ズボンもはきたかったがブカブカすぎて落ちてしまったのだ。
(こんな格好ちょっと覗いたらすぐに下着がみえちゃう……ライアンの匂いがするのは嬉しいけどこれはやっぱり恥ずかしいかも……)
「ら、ライアン?入るわよ」
私は恐る恐る扉を開ける。
すると中からは落ち着いた寝息が聞こえてきた。
近づいてみるとライアンは目をつぶって規則正しい寝息が聞こえてくる。
(ふふ、いつもは大人っぽいのに寝てるとこんなに可愛いんだ……)
私はライアンが眠っているのを起こさないように見つめる。
いつもはカッコいいその顔も今は年相応の幼さを残し可愛らしい。
キュンキュンしてしまう。
(ちょっとくらい……いいよね?)
私はライアンのベッドに腰をかけライアンの頭を優しく撫でる。
自分のとは全く違う耳も触ってみるとぷにぷにしていて触り心地がいい。
私が夢中になってライアンを堪能していると突然ライアンが上半身を起こした。
「ご、ごめん……起こしちゃった……?」
私がとっさに謝るとライアンの目はぼーっと私を見つめるだけだ。
どうしたんだろうと思っていると突然ライアンに抱きしめられる。
いきなりライアンのたくましい体に包まれて顔が一気に熱を持ち頭は混乱する。
(な、なんで……!?私ライアンに抱きしめられてる……!?)
するとライアンは私を抱きしめたまま再び寝転がった。
バックハグのような形になりライアンに包みこまれているような間隔を覚える。
次はどうするのかと内心身構えていると後ろから再び寝息が聞こえてきた。
どうやら寝ぼけていただけだったらしくほっとしたような少し残念なような少し複雑な気分になる。

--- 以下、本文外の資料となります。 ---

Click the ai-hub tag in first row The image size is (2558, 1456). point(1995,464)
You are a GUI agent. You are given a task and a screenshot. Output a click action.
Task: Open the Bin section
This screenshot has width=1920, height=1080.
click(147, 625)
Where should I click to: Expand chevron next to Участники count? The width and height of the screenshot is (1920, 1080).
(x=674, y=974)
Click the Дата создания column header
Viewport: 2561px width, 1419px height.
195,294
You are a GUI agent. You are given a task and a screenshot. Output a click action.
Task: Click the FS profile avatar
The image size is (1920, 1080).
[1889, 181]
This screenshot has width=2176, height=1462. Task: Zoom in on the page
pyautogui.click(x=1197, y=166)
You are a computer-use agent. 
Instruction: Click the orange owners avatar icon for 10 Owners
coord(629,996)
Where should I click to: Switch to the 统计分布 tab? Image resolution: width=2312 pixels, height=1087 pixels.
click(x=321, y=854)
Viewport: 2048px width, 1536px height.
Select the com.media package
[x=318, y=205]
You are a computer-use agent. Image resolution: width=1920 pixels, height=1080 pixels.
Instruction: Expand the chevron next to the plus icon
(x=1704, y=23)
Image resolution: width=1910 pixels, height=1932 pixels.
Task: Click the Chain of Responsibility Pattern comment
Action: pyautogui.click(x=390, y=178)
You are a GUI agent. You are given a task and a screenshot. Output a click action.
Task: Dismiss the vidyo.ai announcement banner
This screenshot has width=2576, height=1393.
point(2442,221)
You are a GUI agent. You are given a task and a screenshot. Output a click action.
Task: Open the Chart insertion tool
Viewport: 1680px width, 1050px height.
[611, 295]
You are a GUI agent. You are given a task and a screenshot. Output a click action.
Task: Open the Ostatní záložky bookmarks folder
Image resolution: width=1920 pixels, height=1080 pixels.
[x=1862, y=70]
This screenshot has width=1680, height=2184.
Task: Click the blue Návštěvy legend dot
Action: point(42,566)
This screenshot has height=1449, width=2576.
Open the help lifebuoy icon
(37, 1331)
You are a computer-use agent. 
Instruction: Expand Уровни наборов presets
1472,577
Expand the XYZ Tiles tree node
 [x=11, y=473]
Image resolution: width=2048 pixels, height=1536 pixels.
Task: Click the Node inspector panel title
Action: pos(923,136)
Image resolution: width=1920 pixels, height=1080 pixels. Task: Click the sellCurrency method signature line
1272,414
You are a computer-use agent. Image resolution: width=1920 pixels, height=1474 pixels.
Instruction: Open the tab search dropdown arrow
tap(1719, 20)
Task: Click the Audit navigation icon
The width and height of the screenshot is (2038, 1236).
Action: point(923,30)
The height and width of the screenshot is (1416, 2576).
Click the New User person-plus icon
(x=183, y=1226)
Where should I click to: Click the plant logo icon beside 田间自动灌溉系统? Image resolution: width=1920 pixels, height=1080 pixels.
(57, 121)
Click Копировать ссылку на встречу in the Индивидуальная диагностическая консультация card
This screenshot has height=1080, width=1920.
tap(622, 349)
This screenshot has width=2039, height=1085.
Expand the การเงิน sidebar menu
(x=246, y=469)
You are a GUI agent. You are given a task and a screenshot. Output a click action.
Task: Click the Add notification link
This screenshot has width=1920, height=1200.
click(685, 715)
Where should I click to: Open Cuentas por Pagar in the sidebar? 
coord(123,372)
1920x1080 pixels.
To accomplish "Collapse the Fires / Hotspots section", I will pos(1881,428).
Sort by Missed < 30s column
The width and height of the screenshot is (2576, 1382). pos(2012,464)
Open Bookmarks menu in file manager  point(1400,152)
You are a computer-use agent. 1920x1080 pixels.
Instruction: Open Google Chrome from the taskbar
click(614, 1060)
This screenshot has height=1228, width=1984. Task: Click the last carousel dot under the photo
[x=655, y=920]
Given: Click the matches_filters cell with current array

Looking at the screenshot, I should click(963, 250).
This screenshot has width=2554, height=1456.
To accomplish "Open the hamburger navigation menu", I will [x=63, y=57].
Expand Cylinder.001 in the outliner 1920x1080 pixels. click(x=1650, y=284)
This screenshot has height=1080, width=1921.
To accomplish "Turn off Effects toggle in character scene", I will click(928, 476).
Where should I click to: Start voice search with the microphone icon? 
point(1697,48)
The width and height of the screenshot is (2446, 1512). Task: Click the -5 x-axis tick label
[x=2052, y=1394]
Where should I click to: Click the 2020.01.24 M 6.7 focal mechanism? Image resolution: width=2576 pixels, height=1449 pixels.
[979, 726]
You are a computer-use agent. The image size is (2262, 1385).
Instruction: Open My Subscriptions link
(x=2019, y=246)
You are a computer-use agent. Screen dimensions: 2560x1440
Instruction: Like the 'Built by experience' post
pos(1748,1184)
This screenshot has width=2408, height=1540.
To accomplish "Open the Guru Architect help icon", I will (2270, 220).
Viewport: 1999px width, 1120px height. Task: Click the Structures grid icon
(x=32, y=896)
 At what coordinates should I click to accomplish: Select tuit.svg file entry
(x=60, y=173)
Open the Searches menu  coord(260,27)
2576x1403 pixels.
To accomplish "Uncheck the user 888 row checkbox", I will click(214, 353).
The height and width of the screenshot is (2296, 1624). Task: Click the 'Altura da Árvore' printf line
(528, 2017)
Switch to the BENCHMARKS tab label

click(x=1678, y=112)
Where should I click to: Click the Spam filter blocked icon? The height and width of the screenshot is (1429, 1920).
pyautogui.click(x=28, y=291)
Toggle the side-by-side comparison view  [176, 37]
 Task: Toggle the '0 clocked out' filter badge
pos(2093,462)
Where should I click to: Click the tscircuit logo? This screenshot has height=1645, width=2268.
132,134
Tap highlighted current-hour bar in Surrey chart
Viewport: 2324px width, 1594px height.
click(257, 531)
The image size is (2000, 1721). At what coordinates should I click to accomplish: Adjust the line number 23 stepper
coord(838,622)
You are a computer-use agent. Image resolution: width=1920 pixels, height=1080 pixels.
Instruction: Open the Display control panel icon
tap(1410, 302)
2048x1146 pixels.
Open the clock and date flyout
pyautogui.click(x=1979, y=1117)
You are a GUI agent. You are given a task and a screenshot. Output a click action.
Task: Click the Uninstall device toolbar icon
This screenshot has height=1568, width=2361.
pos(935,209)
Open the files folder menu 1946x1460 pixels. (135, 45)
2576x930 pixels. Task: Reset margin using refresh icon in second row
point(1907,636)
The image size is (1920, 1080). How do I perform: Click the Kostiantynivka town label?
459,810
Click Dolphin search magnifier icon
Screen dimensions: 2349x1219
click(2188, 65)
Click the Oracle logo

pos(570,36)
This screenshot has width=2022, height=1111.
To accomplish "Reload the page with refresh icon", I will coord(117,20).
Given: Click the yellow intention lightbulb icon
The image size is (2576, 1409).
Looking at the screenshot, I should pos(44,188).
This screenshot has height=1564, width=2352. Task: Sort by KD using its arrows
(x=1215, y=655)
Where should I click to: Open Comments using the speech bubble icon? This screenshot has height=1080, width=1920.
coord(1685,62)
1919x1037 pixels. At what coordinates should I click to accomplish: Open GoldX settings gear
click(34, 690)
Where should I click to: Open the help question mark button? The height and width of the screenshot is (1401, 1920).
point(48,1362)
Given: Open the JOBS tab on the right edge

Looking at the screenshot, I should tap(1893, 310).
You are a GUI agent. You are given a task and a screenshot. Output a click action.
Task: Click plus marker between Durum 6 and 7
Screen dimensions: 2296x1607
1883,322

(で、でもどうしよう……しっかり抱きしめられてるせいで出られない……)
もちろん出ようと思えば出られる。
でもそれだと確実にライアンを起こしてしまう。
それはあまり好ましくなかった。
(な、なんとか耐えて腕が緩んだら抜け出そう……)
長い長い夜が始まった──
─────────────────────────
いつもよくあるラブコメパターンのヒロインの看病をするという逆バージョン。
たまにこっちも見るけど甲乙つけがたい。